While we already excluded the most intriguing candidate genes on chromosome 10q22, namely ZASP (cypher)13, 17, 18 and metavinculin,15 by this genome-wide linkage analysis, we confirmed our negative results by sequencing all ZASP exons and the metavinculin-specific exon of the vinculin gene. With the exception of CMD1C, our genome-wide screen thus excluded all known skeletal myopathy- and cardiomyopathy-associated loci for the Swedish family. The critical MFM/ARVC7 region almost completely overlapped with the previously reported CMD1C interval. The only candidate exon not shared with the CMD1C region is the exon 1 of neuregulin 3 (NRG3) at the distal boundary. In comparison to our MFM family, the critical disease interval for the CMD1C family is significantly larger in centromeric direction and ranges from D10S1730 (position 78.60 Mbp, NCBI35) to D10S1696 (position 83.22 Mbp). Therefore, four additional genes KCMA1, DLG5, POLR3A and RPS24 have to be considered as a potential cause of CMD1C besides the 17 candidate genes shared by both disease regions.

Several circumstances fortify our speculation that CMD1C and ARVC7 are probably caused by allelic defects in the same gene. Clinical manifestations in both families show a relatively narrow tissue distribution and are restricted to muscular tissues, to cardiomyocytes in one family and to heart and skeletal muscles in the second family. Functional defects are relatively mild and unfold in these families in late adulthood. A growing number of examples have been published indicating that mutations in the same gene (eg desmin, myotilin, ZASP) can lead to different clinical phenotypes and manifestations, to desmin-related myopathies, dilated cardiomyopathies or ARVC. The fact that some negative data on PPIF and ANXA115 and no positive findings have been published for CMD1C over the last years supports our suspicion that unusual mutations of regulatory sequences in one of the 17 shared candidate genes are the cause for the slow degeneration of myocytes in both families.

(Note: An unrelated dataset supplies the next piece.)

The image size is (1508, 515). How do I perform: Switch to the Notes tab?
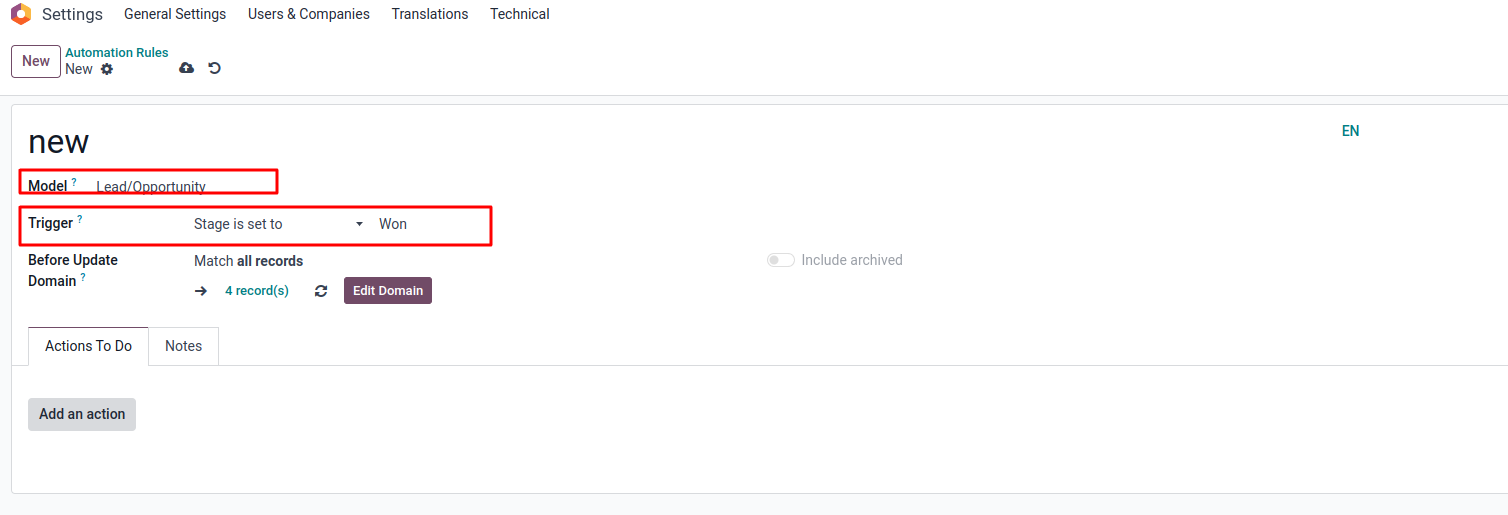tap(184, 346)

Five candidate genes encoding surfactant proteins, SFTPA1, SFTPA1B, SFTPA2, SFTPA2B and SFTPD,4 are expressed exclusively in the lung and respiratory tract as secretory proteins and components of the lung surfactant proteolipid complex and also serve an antimicrobial function of the innate immune system. Particular alleles of the SFTPA1 gene are susceptibility factors for the respiratory distress syndrom (OMIM no. 267450) and idiopathic pulmonary fibrosis (OMIM no. 178500). Two additional proteins, encoded by MAT1A and DYDC1, are also restricted to non-muscle tissues. MAT1A is exclusively expressed in the liver, DYDC1 in the testis (GNF SymAtlas, http://www.gnf.org). MAT1A mutations have been reported in humans and result in plasma hypermethioninemia, which, however, does not damage cardiac and skeletal muscles. On the basis of our current knowledge, it is pretty unlikely that mutations in one of these seven genes can generate a muscle-restricted disease as observed in our family. Additional families with ARVC, DCM or MFM should be screened for linkage to this relatively small genomic segment and, once identified, such additional patients may help to unravel pathological mutations in one of the 10 most likely candidates.